3. **Multi-document RAG** -- implement `rag_group(query, prompt, k)` that retrieves the
   top-k passages, concatenates them as context, and generates a comparative response.

4. **Prompt strategies** -- experiment with different prompt types:
   - *Recommendation prompt*: `"Write a short book recommendation based on this excerpt:"`
   - *Comparative prompt*: `"Compare and contrast these excerpts, discussing themes and style:"`

5. **Testing** -- run the functions with:
   - English query: `"stories about adventure and discovery"`
   - Italian query:  `"storie di avventura e scoperta"`

#### Implementing RAG Capabilities

In [None]:
def generate_content(prompt: str, context: str) -> str:
    """
    Generate text using the mBART model conditioned on a prompt and context.

    Parameters
    ----------
    prompt  : str -- instruction for the model
    context : str -- retrieved passage(s) to base the generation on

    Returns
    -------
    str -- generated text
    """
    # YOUR CODE HERE
    # 1. Build the input string: input_text = f"{prompt}\n{context}"
    # 2. Tokenize: inputs = generator_tokenizer(input_text, return_tensors="pt",
    #              max_length=512, truncation=True)
    # 3. Generate: outputs = generator_model.generate(
    #              **inputs,
    #              forced_bos_token_id=generator_tokenizer.lang_code_to_id["en_XX"])
    # 4. Decode and return: generator_tokenizer.decode(outputs[0], skip_special_tokens=True)
    pass


def rag_single(query: str, prompt: str) -> str:
    """
    Retrieve the single most relevant passage and generate content based on it.

    Parameters
    ----------
    query  : str -- search query
    prompt : str -- generation instruction

    Returns
    -------
    str -- generated text
    """
    # YOUR CODE HERE
    # 1. Call search(query, k=1) to get the top result
    # 2. Extract the 'text' field from the result
    # 3. Call generate_content(prompt, context) and return the output
    pass


def rag_group(query: str, prompt: str, k: int = 3) -> str:
    """
    Retrieve the top-k passages and generate content based on all of them.

    Parameters
    ----------
    query  : str -- search query
    prompt : str -- generation instruction
    k      : int -- number of passages to retrieve

    Returns
    -------
    str -- generated text
    """
    # YOUR CODE HERE
    # 1. Call search(query, k=k) to get the top-k results
    # 2. Join retrieved texts with "\n---\n" as a separator
    # 3. Call generate_content(prompt, context) and return the output
    pass

#### Testing RAG Capabilities

In [None]:
# Single-document RAG
print("=" * 60)
print("Single-Document RAG")
print("=" * 60)
result = rag_single(
    query="stories about adventure and discovery",
    prompt="Write a short book recommendation based on this excerpt:"
)
print(result)

# Multi-document RAG (English query)
print("\n" + "=" * 60)
print("Multi-Document RAG  (English query)")
print("=" * 60)
result = rag_group(
    query="stories about adventure and discovery",
    prompt="Compare and contrast these book excerpts, discussing their themes and style:",
    k=3
)
print(result)

# Multi-document RAG (Italian query)
print("\n" + "=" * 60)
print("Multi-Document RAG  (Italian query)")
print("=" * 60)
result = rag_group(
    query="storie di avventura e scoperta",
    prompt="Confronta e analizza questi estratti di libri, discutendo i temi e lo stile:",
    k=3
)
print(result)

## Bonus (+5 points): Semantic Caching

Implement a `SemanticCache` class to avoid redundant searches for repeated or highly
similar queries.

- Store each query's embedding alongside its results.
- For a new query, compute cosine similarity against all cached embeddings.
- If the maximum similarity exceeds a threshold (e.g. 0.95), return the cached results.
- Otherwise run a fresh search and add the result to the cache.

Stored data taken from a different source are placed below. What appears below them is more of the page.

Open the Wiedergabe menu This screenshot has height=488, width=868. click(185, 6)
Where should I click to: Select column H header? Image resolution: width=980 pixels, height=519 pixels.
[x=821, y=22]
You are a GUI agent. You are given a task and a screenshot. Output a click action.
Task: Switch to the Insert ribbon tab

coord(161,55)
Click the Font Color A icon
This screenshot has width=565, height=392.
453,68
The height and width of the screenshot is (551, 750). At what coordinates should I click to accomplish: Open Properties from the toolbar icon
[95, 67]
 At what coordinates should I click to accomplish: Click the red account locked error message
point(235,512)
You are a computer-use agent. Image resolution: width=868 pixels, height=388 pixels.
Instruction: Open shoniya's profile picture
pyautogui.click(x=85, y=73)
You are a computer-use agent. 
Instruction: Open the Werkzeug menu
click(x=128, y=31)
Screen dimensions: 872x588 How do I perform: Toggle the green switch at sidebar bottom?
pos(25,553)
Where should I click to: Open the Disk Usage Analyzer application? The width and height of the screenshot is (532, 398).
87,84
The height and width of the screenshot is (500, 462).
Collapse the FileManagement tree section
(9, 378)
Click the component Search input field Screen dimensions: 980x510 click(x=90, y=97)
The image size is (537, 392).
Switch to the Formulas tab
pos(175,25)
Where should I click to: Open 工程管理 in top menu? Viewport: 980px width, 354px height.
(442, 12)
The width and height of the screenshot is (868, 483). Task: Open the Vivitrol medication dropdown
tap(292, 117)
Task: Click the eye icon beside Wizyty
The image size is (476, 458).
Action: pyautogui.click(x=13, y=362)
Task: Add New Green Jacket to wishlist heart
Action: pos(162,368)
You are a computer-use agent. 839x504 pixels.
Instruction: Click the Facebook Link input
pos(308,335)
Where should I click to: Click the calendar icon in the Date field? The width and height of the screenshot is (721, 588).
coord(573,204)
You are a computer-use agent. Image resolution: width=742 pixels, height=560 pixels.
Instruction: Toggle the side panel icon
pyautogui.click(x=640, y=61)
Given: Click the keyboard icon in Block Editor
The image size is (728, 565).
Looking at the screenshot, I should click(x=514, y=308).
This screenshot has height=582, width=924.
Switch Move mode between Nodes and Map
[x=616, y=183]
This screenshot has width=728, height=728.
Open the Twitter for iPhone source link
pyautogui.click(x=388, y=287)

Measure and report the cache hit rate and average query latency with and without caching.

In [None]:
class SemanticCache:
    def __init__(self, threshold: float = 0.95):
        """
        Parameters
        ----------
        threshold : float -- cosine similarity above which a cache hit is declared
        """
        self.threshold = threshold
        self.cache = []  # list of (query_embedding np.ndarray, results list)

    def search_with_cache(self, query: str, lang: str = None, k: int = 5) -> list:
        """
        Return cached results for semantically similar past queries;
        otherwise run a fresh search and cache the result.

        Parameters
        ----------
        query : str
        lang  : str|None
        k     : int

        Returns
        -------
        list[dict] -- same format as search()
        """
        # YOUR CODE HERE
        # 1. Encode the query with model.encode([query])
        # 2. For each (cached_emb, cached_results) in self.cache:
        #      compute cosine similarity between the new embedding and cached_emb
        #      if similarity >= self.threshold: return cached_results  (cache hit)
        # 3. Cache miss: call search(query, lang, k), append to self.cache, return results
        pass